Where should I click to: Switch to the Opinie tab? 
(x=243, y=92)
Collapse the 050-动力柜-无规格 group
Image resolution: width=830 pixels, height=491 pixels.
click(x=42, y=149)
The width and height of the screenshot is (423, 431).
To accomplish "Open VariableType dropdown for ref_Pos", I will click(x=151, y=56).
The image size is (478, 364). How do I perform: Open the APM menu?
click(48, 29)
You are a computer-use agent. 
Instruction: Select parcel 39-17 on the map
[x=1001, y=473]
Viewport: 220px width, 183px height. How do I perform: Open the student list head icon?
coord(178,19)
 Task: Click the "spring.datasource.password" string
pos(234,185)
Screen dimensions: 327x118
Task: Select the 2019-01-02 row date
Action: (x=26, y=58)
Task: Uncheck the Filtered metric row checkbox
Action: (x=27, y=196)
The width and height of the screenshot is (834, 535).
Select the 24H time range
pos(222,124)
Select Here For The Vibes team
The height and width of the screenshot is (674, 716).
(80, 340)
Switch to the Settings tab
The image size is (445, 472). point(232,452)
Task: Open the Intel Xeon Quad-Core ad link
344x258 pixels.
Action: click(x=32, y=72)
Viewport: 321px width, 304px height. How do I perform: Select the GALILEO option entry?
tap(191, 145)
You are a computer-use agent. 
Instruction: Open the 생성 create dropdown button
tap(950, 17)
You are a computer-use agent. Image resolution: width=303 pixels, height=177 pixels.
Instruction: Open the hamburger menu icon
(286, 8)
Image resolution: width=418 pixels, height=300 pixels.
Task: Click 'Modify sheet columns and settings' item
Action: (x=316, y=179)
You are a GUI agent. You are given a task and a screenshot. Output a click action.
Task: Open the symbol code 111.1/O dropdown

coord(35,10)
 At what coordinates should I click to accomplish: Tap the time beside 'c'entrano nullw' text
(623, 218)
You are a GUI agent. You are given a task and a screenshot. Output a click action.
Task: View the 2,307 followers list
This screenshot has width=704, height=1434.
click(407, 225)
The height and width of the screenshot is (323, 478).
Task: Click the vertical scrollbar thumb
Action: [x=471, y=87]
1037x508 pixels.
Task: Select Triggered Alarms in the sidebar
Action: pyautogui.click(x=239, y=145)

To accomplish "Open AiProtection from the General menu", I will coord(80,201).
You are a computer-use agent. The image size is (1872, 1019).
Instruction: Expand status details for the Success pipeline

********

* _Exercise brief_
Which lines in the entries above contain the word "should"? Show each of those lines in full, and count a match only when the case is the same.

* _Finished task_
Where should I click to: Switch to the Opinie tab? 
 At what coordinates should I click to accomplish: Tap the time beside 'c'entrano nullw' text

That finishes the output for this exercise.